Life doesn’t always turn out in the way you’d expected and even the best laid plans can come undone. Where sudden, unexpected debt is concerned, it’s likely to affect all areas of your life, from lifestyle habits and food shopping, to more important factors such as your car and property. Here’s an insight into some of the ways you can deal with your property if you suddenly experience debt, along with the pros and cons of each.
Letting out a room in your property
If you’ve got one or more spare rooms in your property – perhaps due to your kids leaving home, or a guest room that’s not in use – then one option to help with a debt problem is to let out a room in your home.
This can help bring in some extra cash each month and, if you let a room on a long-term basis, you will know how much extra you’ll be earning each month. If you use the Rent a Room scheme you could earn up to £7500 per year tax free.
Taking in a lodger isn’t for everyone and it can change the dynamics and feel of life in your home, especially where you need to share some rooms, such a bathroom or kitchen. Also, this won’t provide an instant lump-sum and it will depend on how in debt you are as to how viable it proves to be.
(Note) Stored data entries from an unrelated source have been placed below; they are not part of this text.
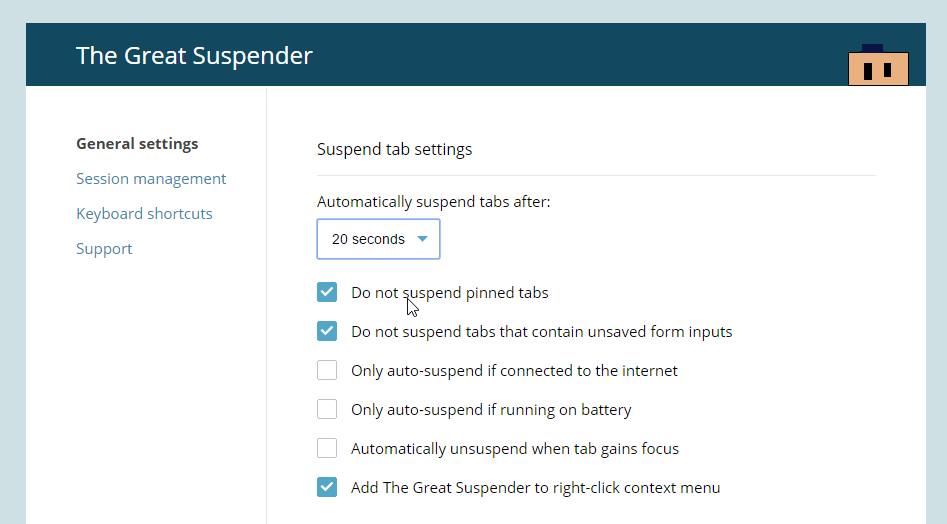Open the 20 seconds suspend time dropdown
The height and width of the screenshot is (524, 947).
(x=377, y=239)
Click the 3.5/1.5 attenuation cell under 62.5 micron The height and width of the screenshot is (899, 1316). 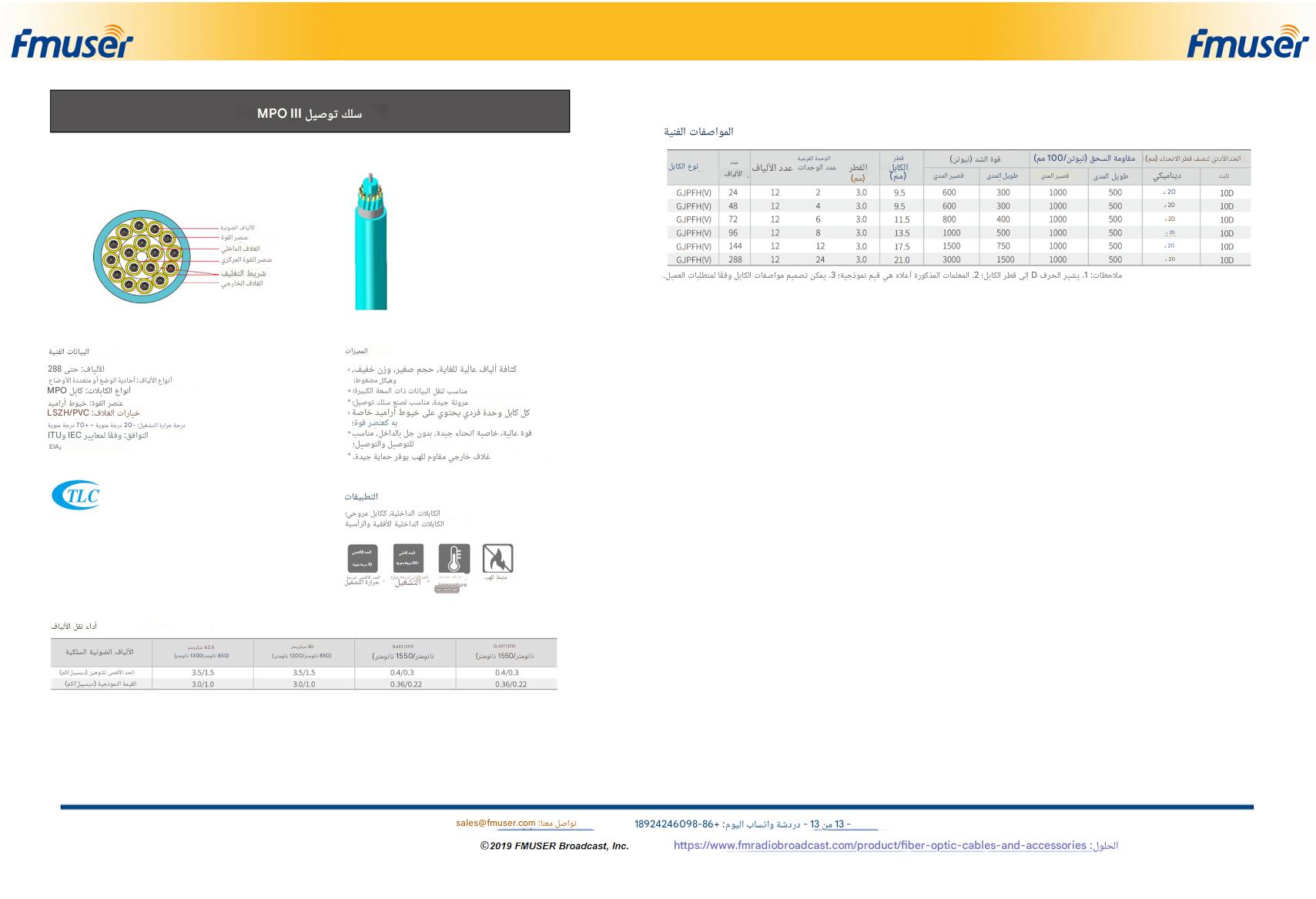203,673
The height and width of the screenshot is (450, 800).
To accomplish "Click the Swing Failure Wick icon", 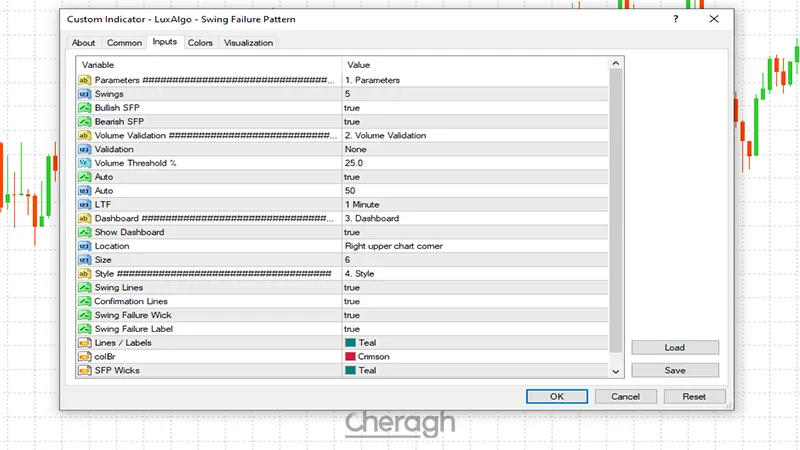I will point(84,315).
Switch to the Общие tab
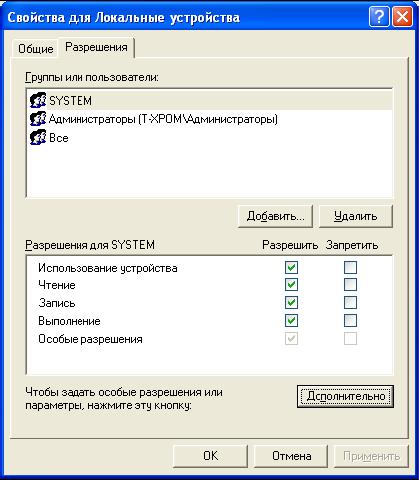 (x=35, y=49)
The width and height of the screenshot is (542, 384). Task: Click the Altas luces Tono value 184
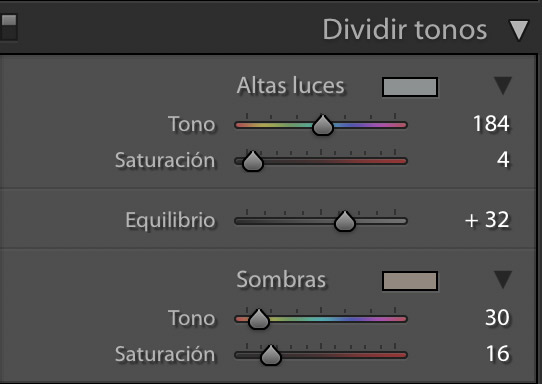click(491, 123)
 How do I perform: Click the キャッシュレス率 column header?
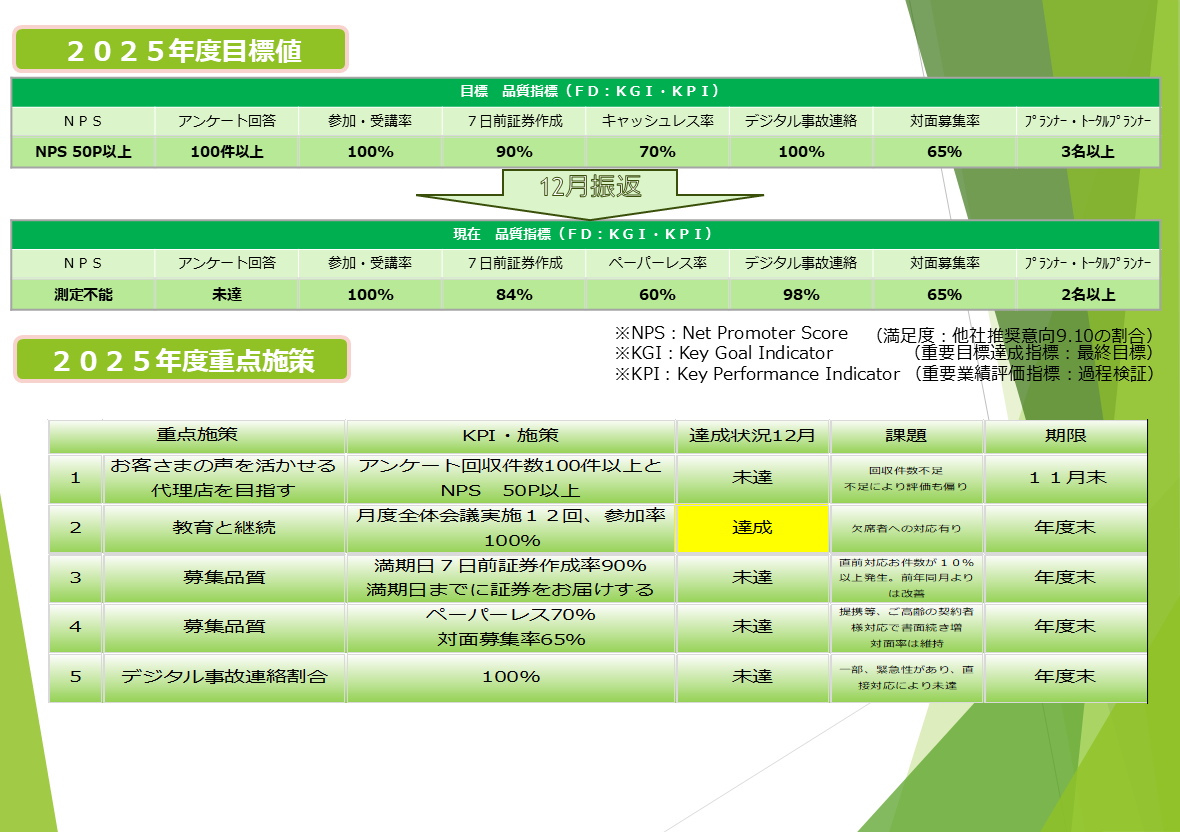657,121
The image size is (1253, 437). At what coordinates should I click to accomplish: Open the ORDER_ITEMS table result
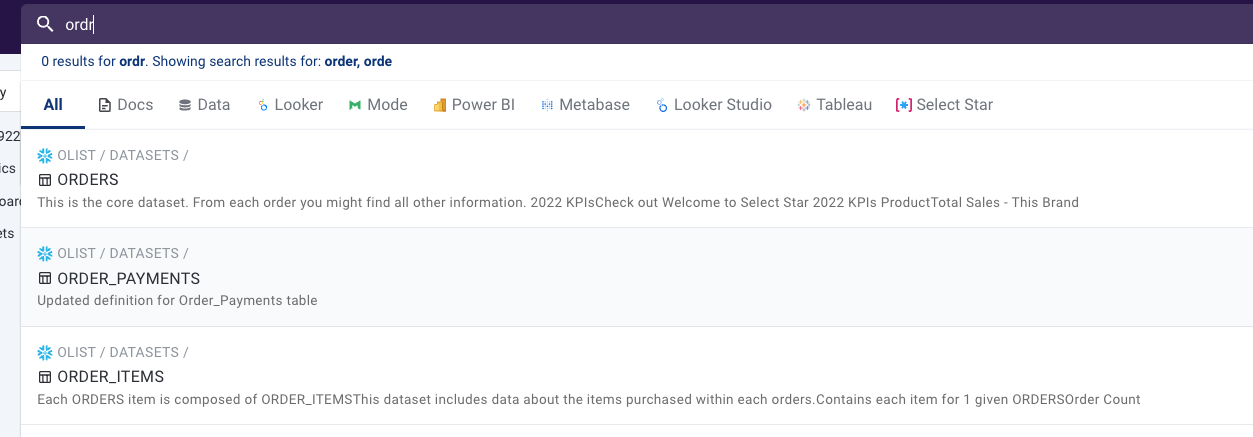click(110, 377)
Letting out your whole property
If it’s only you in your home and you don’t need all the extra space anymore, then you could consider renting out the whole of your property. It will of course mean you’ll need to move out, but if you’ve got friends or relatives who’ll put you up for free, it can be a viable option.
Your property could be let furnished with your furniture in situ or unfurnished. A furnished property could potentially earn you more than an unfurnished one, depending on its location and the type of tenants you’re aiming for. You’ll also not have to worry about spending out on furnishing it or buying appliances as yours will already be there.
Unfurnished properties have their benefits too, and are more likely to appeal to families who already have their own furniture or want a long-term let that they can personalise with their own belongings.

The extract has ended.